Google’s anticipated Project Ara modular smartphone was recently delayed until 2016. The company however at the time hadn’t revealed its reasons for delaying the project. Now, the Project Ara team in tweets has tried to explain the reason for the delay of the modular smartphone project. It said drop test failures caused it reconsider the use of the electropermanent magnets for holding the hardware modules together, as the smartphones broke apart into their component modules when dropped.
In the first tweet, Project Ara’s Twitter handle said, “No more electropermanent magnets,” accompanied by ProjectAra and FailedTheDropTest hashtags.
In another following tweet, it said, “We are testing a signature experience to attach/detach modules.” The tweet confirms that the company is now testing an alternate option to attach and detach modules on the modular phone. While the company is yet to explain what does it mean by “signature experience.”

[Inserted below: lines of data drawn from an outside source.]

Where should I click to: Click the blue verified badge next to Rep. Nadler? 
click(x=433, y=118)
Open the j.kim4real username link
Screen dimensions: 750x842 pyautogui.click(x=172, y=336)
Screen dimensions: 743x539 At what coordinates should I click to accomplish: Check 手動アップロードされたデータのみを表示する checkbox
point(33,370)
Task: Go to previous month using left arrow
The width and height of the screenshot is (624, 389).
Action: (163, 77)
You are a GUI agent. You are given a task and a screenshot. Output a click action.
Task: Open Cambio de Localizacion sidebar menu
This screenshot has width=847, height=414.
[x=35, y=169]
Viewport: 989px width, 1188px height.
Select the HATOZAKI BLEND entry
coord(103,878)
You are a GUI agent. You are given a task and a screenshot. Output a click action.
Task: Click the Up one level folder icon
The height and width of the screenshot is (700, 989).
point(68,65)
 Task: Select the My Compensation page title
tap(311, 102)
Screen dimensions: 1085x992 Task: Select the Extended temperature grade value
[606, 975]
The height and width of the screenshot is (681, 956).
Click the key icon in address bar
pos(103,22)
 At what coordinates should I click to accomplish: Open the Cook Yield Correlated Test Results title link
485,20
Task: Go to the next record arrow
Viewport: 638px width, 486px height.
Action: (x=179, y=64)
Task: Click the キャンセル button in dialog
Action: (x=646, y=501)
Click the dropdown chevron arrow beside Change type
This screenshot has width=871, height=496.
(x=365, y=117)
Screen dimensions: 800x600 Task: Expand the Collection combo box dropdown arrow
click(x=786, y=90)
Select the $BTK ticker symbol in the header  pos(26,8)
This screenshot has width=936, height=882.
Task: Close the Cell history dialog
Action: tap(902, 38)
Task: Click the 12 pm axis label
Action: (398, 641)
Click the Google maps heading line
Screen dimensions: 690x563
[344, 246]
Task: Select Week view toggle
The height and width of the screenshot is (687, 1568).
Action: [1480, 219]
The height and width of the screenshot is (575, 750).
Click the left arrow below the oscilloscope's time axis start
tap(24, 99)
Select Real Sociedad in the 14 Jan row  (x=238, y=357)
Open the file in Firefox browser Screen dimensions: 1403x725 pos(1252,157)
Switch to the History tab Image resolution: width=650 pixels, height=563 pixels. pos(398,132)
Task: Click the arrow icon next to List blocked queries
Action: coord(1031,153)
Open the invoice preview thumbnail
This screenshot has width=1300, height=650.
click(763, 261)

The Project Ara team at the beginning of this year had announced it would launch the modular smartphones in Puerto Rico in 2015 as part of its pilot program. The team however recently confirmed that its phones would not launch until 2016, alongside announcing a “pilot market re-route” to a few locations in the US instead of Puerto Rico.
Announcing the news, the Project Ara team via its Twitter handle had in a series of tweets revealed that few locations in the US will see the Project Ara modular smartphone. The company had also cited “lots of iterations” in the works as a reason for delay.
To refresh, Google’s concept for Project Ara is to enable consumers to design their own smartphones, and decide to add features as they need. The project hopes to kick-start an era of do-it-yourself smartphones and Google has been stressing that it’s not targeting geeks. In January, Google had showcased its Spiral 2 modular smartphone prototype.